WORK ORDER:
Every entry is to be returned unchanged, and no picture is to be included.

DATA:
━━━━━━━━━━━━━━━━

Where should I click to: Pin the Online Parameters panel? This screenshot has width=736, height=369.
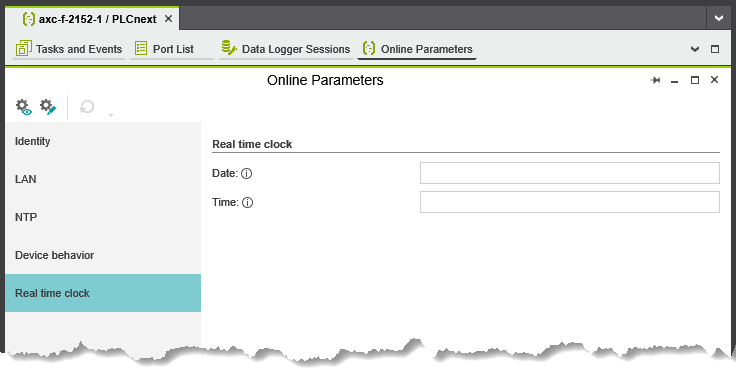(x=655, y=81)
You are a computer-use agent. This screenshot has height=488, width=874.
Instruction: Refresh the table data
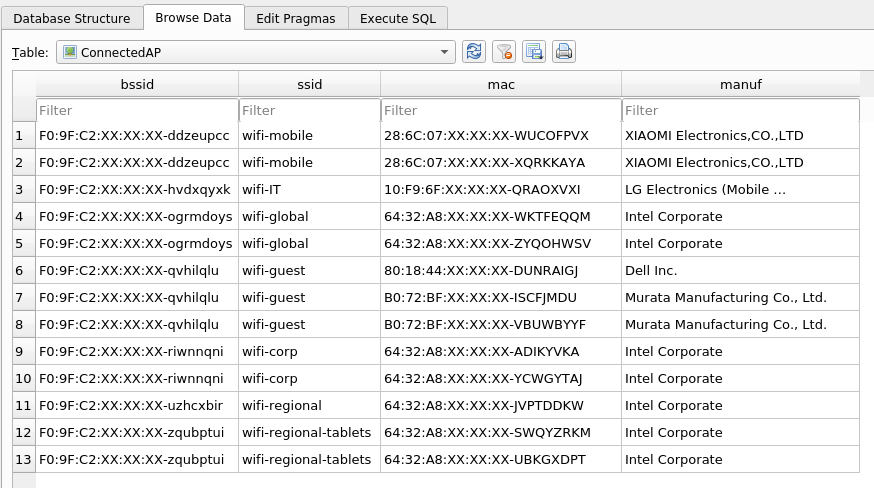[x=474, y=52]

━━━━━━━━━━━━━━━━

ANSWER FOR THE TASK:
Where should I click to: Pin the Online Parameters panel? This screenshot has width=736, height=369.
(x=655, y=81)
You are a computer-use agent. This screenshot has height=488, width=874.
Instruction: Refresh the table data
[x=474, y=52]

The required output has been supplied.